The Finnish telecom-equipment maker said on Thursday that profit shrank to EUR194 million ($215.3 million) in the three months to end-June compared with EUR355 million profit in the year-earlier period as a stand-alone company.
Revenue, while up sharply at EUR5.68 billion on the Alcatel deal from EUR2.92 billion reported in the same period last year, fell 11% when compared with the EUR6.36 billion in combined revenue Nokia and Alcatel-Lucent reported in the second quarter last year.
Nokia said the second-quarter figures weren’t prepared according to international accounting standards, known as IFRS, in excluding costs related to the Alcatel acquisition in addition to a range of other items that weren’t necessarily indicative of Nokia’s underlying performance.

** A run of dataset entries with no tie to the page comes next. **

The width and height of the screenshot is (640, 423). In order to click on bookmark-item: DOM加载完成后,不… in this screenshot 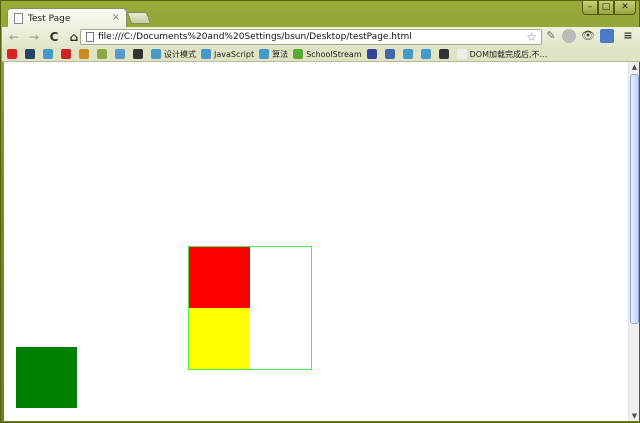, I will do `click(502, 54)`.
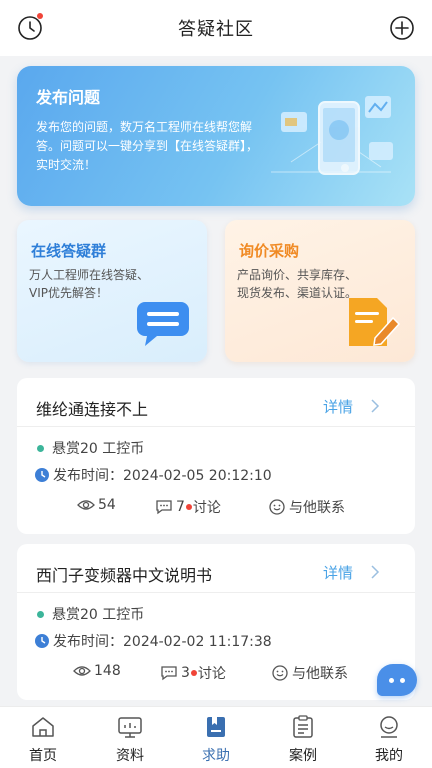  What do you see at coordinates (90, 284) in the screenshot?
I see `group-card-description: 万人工程师在线答疑、VIP优先解答！` at bounding box center [90, 284].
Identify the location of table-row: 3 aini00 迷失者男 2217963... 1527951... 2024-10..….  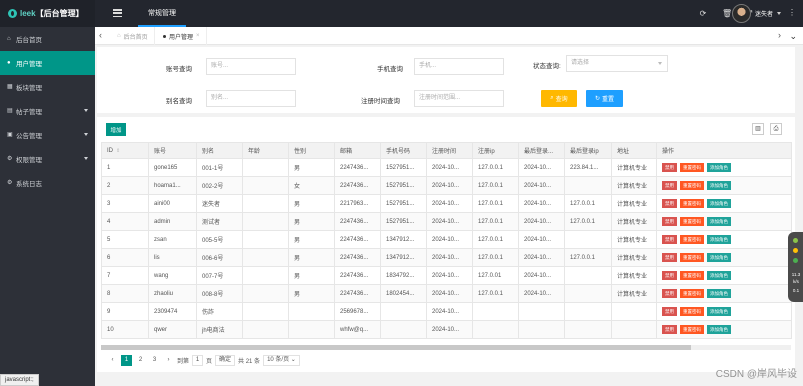
(446, 204).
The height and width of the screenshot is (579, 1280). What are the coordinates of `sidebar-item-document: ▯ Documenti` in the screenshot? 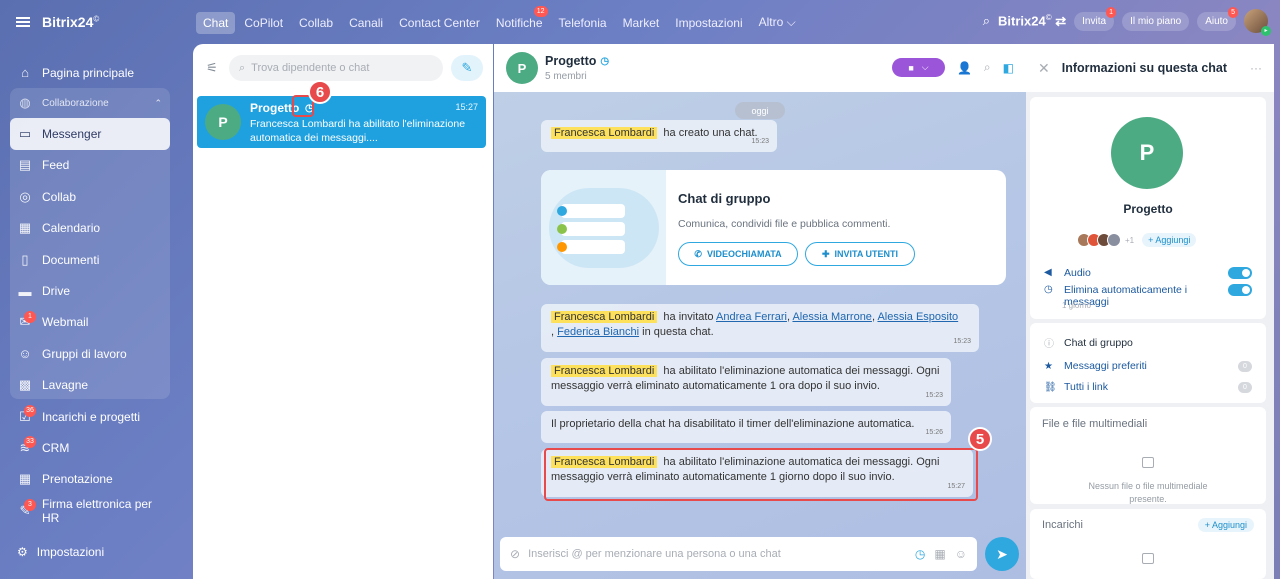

The decline in sales was largely due to a weak quarter in mobile networks, Nokia said. The Finnish company’s sluggish three months mirrors a sector-wide trend of slowing demand and increased competition in wireless telecom gear
In recent months, the industry has been severely hit by slower demand for network upgrades from telecom carriers in established markets, as many of them last year completed the rollout of new-generation wireless networks, while service providers in emerging markets face faltering economic growth.
At the same time, Nokia is facing stiff competition from Chinese companies Huawei Technologies Co. and ZTE Corp., two players which have gained significant market shares in a few years’ time by offering innovative products at competitive prices.
Nokia said it is now targeting EUR1.2 billion in annual cost savings by 2018, compared with EUR900 million it had announced before.
“As our successful integration work continues and as we get increased granular visibility into the business, our confidence in our ability to deliver cost savings also increases,” said Nokia Chief Executive Rajeev Suri in a statement.
Nokia had announced thousands of job cuts as a result of its cost-saving plans. The company recorded around EUR600 million of restructuring and associated charges in the second quarter.
Nokia is betting on the development of fifth-generation wireless networks, but analysts say it might take years before telecom providers start upgrading their networks to 5G.
To diversify its product portfolio to include internet gear such as routers and switches, Nokia acquired Alcatel in a EUR15.6-billion deal completed earlier this year. It is also trying to increase revenue from up-and-coming services and products such as cloud computing and Internet-of-Things networks, but takeup so far hasn’t been able to reverse the downward trend.
Mr. Suri said he expected a slight sequential improvement on both net sales and operating margin in Nokia’s networking business from the second quarter to the third, followed by “significant improvement” in the second half of the year.
Analysts, according to a poll by data provider FactSet, had estimated Nokia’s second-quarter profit at EUR207 million and revenue at EUR5.76 billion.